Abbott Laboratories will buy chemical/pharmaceutical company Solvay’s pharmaceuticals business for $6.6 billion. MSN Money has more:
The companies already co-market Tricor and TriLipix for controlling blood fats called triglycerides. A deal would help give a much-needed boost to Abbott’s prescription drug business. Abbott would get access to Solvay’s drugs for hypertension and Parkinson’s disease.
Abbott has been on an acquisitions tear this year, purchasing Advanced Medical Optics for $1.4 billion in January, and then buying medical-device company Evalve for $410 million and eye-care device maker Visiogen for $400 million, both in September.

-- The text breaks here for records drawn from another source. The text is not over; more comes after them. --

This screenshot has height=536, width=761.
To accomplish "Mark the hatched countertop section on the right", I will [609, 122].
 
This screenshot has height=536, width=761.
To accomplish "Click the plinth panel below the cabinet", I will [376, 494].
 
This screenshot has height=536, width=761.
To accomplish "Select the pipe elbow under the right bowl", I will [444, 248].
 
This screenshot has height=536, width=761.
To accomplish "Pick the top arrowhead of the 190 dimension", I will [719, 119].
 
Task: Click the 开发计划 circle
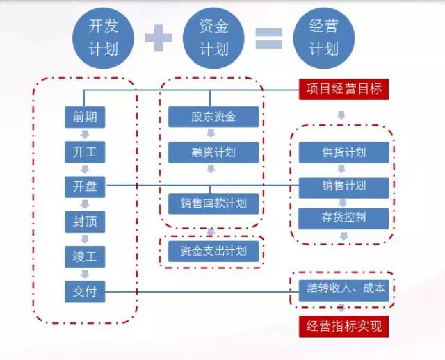pyautogui.click(x=103, y=38)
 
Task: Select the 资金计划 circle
pyautogui.click(x=213, y=38)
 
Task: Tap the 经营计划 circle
pyautogui.click(x=323, y=38)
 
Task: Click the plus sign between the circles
pyautogui.click(x=159, y=38)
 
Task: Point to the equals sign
pyautogui.click(x=268, y=38)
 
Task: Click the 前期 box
pyautogui.click(x=84, y=117)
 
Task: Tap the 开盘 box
pyautogui.click(x=84, y=186)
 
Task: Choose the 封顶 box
pyautogui.click(x=84, y=222)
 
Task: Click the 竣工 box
pyautogui.click(x=84, y=256)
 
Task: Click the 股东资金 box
pyautogui.click(x=213, y=117)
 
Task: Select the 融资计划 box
pyautogui.click(x=213, y=152)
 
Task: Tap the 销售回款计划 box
pyautogui.click(x=213, y=203)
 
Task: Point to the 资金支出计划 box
pyautogui.click(x=213, y=249)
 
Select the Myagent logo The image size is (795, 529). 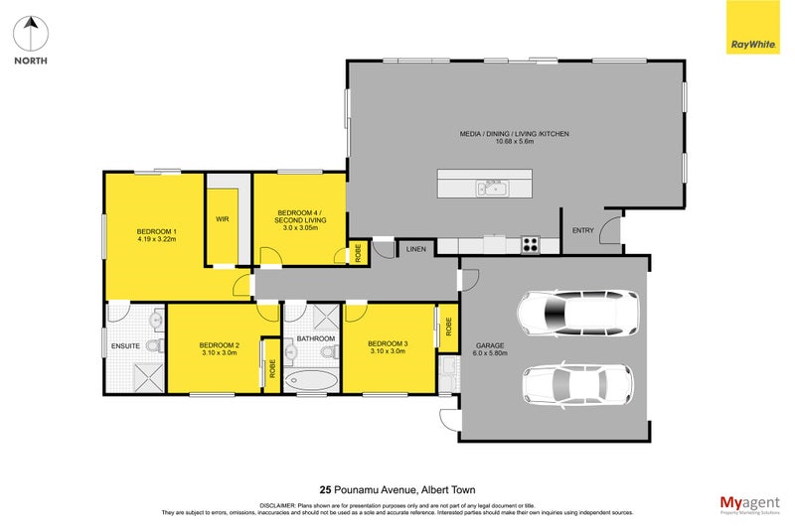[750, 503]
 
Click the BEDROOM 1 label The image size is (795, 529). [157, 232]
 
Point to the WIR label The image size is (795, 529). [223, 220]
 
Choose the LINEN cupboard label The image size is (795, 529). [416, 249]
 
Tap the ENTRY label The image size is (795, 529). [582, 230]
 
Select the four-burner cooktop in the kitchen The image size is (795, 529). [531, 243]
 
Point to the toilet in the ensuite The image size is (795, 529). [154, 345]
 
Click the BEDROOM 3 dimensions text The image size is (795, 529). [389, 350]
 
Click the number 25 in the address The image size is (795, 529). [325, 488]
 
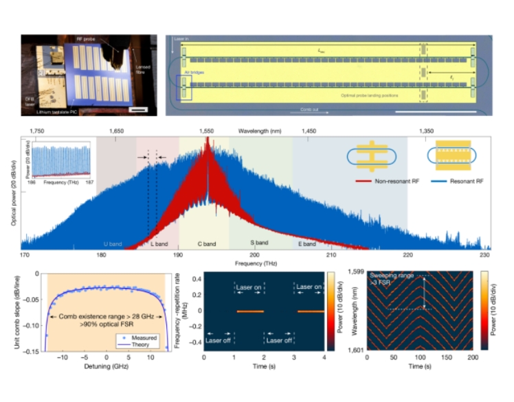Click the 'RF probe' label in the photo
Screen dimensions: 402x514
click(x=85, y=39)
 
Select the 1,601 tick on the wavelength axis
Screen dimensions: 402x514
click(x=357, y=350)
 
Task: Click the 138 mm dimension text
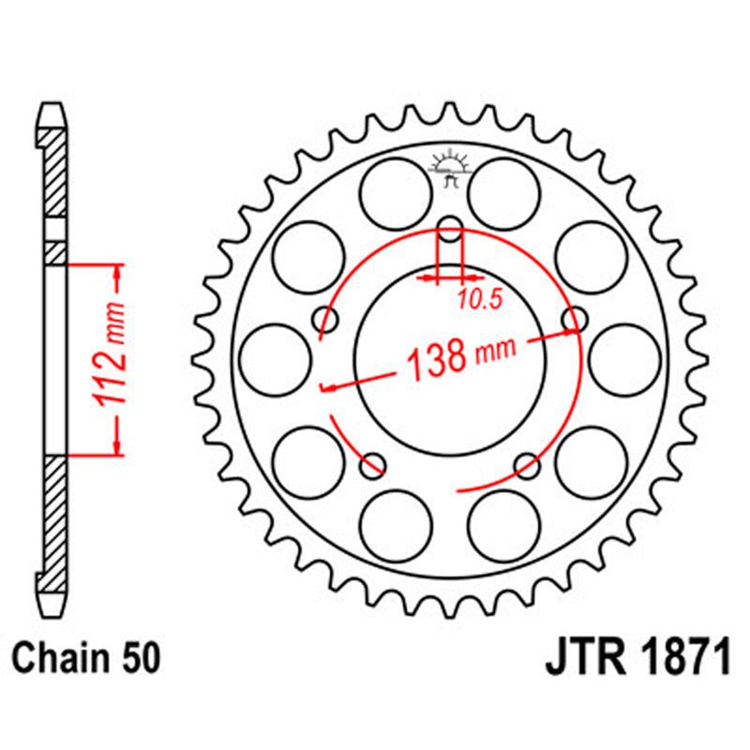[460, 357]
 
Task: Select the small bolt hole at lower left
[373, 463]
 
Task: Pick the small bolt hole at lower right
[527, 463]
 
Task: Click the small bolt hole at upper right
[573, 319]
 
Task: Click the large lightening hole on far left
[274, 360]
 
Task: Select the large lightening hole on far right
[625, 360]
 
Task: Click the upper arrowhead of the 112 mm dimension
[118, 272]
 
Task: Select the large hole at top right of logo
[504, 191]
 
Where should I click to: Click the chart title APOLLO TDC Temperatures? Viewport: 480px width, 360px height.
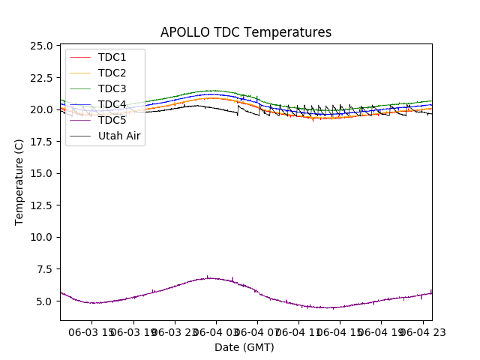(245, 32)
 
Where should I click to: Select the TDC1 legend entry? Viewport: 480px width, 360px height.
(112, 57)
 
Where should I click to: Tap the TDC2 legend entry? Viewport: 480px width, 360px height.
(112, 73)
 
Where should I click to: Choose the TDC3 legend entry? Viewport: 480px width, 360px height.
(112, 88)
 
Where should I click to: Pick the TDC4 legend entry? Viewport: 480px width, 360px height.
(112, 104)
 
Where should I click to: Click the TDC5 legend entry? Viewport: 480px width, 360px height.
(112, 120)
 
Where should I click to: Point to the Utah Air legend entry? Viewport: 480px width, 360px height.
(119, 136)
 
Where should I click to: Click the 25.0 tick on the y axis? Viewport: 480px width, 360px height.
(40, 46)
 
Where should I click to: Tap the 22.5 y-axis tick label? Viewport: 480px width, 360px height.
(40, 78)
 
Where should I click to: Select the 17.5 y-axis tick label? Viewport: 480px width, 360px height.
(40, 142)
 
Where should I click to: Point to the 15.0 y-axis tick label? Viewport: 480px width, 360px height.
(40, 173)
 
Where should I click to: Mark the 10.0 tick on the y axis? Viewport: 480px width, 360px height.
(40, 237)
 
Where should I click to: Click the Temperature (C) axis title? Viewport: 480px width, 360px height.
(20, 182)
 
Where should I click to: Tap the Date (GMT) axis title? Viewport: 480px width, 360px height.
(244, 347)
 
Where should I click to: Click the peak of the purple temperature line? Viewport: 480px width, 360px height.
(208, 277)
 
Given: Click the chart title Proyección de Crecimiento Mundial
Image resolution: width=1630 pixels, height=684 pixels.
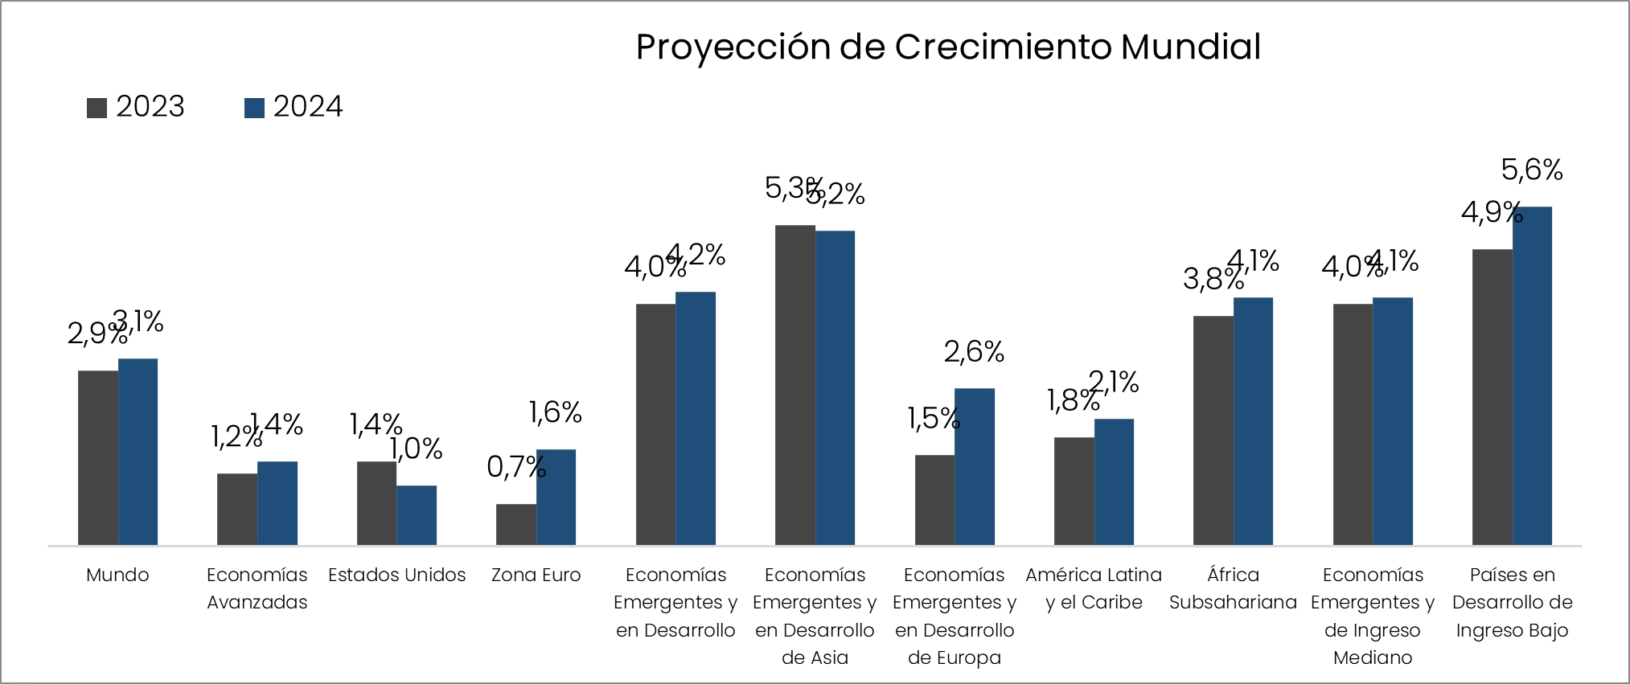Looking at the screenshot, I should pos(948,47).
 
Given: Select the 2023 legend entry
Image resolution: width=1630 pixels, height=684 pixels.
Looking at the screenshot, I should pos(136,107).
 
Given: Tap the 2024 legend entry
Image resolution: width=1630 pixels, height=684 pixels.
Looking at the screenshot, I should pos(294,107).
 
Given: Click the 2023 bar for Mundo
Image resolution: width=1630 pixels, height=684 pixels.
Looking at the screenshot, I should pos(98,458).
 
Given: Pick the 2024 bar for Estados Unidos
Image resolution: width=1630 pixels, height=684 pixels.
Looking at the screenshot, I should pos(417,515).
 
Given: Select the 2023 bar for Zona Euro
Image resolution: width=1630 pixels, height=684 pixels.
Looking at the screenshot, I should pos(516,525).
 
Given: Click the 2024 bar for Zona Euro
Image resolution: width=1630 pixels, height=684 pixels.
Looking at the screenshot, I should pos(556,498).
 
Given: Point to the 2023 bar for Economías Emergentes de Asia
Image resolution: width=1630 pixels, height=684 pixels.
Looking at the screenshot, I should pos(795,385).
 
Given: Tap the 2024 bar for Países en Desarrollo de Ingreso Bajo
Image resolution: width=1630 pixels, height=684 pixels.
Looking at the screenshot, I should pos(1532,376).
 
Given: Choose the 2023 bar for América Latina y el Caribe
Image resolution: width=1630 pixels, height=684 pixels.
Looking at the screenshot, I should pos(1074,491).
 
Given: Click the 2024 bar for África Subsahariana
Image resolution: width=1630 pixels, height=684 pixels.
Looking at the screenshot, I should pos(1253,421).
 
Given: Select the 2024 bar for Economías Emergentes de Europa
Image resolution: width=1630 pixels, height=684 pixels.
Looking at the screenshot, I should pos(975,467).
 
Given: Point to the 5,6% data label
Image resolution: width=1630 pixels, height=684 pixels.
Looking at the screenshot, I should pos(1532,170).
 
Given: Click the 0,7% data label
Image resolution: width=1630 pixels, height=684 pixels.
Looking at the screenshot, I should pos(516,467).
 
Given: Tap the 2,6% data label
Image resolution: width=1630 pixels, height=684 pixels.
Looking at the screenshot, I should pos(974,352).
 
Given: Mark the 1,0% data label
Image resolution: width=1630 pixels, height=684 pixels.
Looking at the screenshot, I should pos(417,449).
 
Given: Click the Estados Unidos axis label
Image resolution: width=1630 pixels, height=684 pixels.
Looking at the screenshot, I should pos(397,575).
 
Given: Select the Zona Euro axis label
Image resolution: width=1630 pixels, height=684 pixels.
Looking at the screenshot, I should pos(536,575).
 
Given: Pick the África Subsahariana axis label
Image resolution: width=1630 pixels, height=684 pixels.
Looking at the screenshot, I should pos(1233,588).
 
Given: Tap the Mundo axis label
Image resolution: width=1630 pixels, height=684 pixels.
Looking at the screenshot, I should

Abbott’s acquisition of Solvay also positions it well in emerging markets (World Pharma News):
Solvay has significant presence and infrastructure in key high-growth emerging markets, including Eastern Europe and Asia. Emerging markets are growing faster and increasing in importance due to demographics, rising incomes and expanded treatment of chronic disease.
“Abbott’s international pharmaceutical business has grown significantly over the past several years, driven by specialty products in developed markets,” said Olivier Bohuon, executive vice president, Pharmaceutical Products Group, Abbott. “In emerging markets where chronic disease is being treated more aggressively, the combined Abbott and Solvay portfolio of branded generics expands the global reach of these medicines. Solvay’s business will also give us a platform to enter the attractive global vaccines market.”